My problem is... none of the child scripts are printing output to stdout. I believe it to be some sort of issue with an almost recursive call of su root... but I'm unsure. From my understanding, these scripts should already be outputting to stdout, so perhaps I'm mistaken where the output is going?
To be clear, I'm seeing no output in either the logfile nor displaying to the terminal (stdout).
Updating for clarity:
Previously, I just ran all the scripts either with sudo or just as the logged in user... which with my makefile above, would print to the terminal (stdout) and logfile. Adding the execute_as_user() function is where the issue cropped up. The scripts execute and build the project... just no display "that it's working" and no logs.
UPDATE
Here is some snippets:
system.sh snippet:
execute_script() {
echo "Executing as user $3: $2"
RETURN=$(execute_as_user $3 ${SYSTEM_SCRIPTS}/$2)

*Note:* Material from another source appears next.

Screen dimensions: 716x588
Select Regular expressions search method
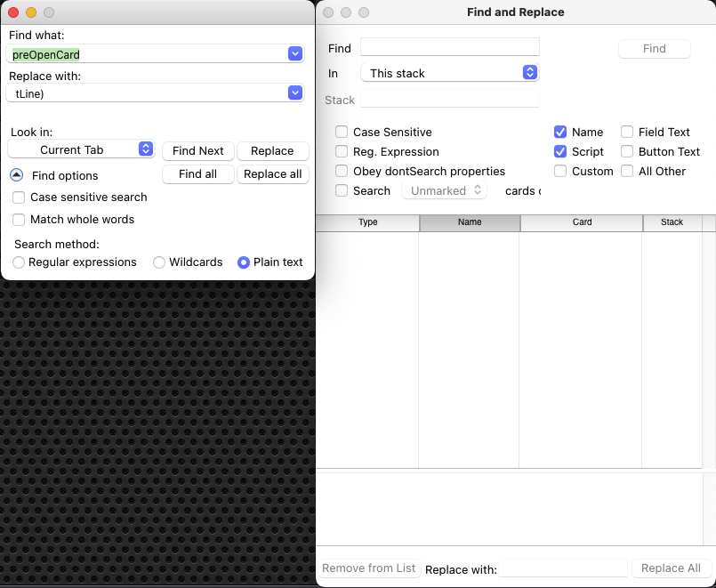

if [ ${RETURN} -ne ${OK} ]
then
error $1 $2 ${RETURN}
fi
}
build_package() {
local RETURN=0
case "$1" in
system)
declare -a scripts=(\
"rootfs.sh" \
"base_files.sh" \
"busybox.sh" \
"iana-etc.sh" \
"kernel.sh" \
"firmware.sh" \
"bootscripts.sh" \
"network.sh" \
"dropbear.sh" \
"wireless_tools.sh" \
"e2fsprogs.sh" \
"shared_libs.sh"
)
for SCRIPT_NAME in "${scripts[#]}"; do
execute_script $1 ${SCRIPT_NAME} $(logname)
echo ""
echo -n "${SCRIPT_NAME}"
show_status ${OK}
echo ""
done
# finalize base system
echo ""
echo "Finalizing base system"
execute_script $1 "finalize.sh" $(whoami)
echo ""
echo -n "finalize.sh"
show_status ${OK}
echo ""
# package into tarball
echo ""
echo "Packing base system"
execute_script $1 "archive.sh" $(whoami)
echo ""
echo -n "archive.sh"
show_status ${OK}
echo ""
echo ""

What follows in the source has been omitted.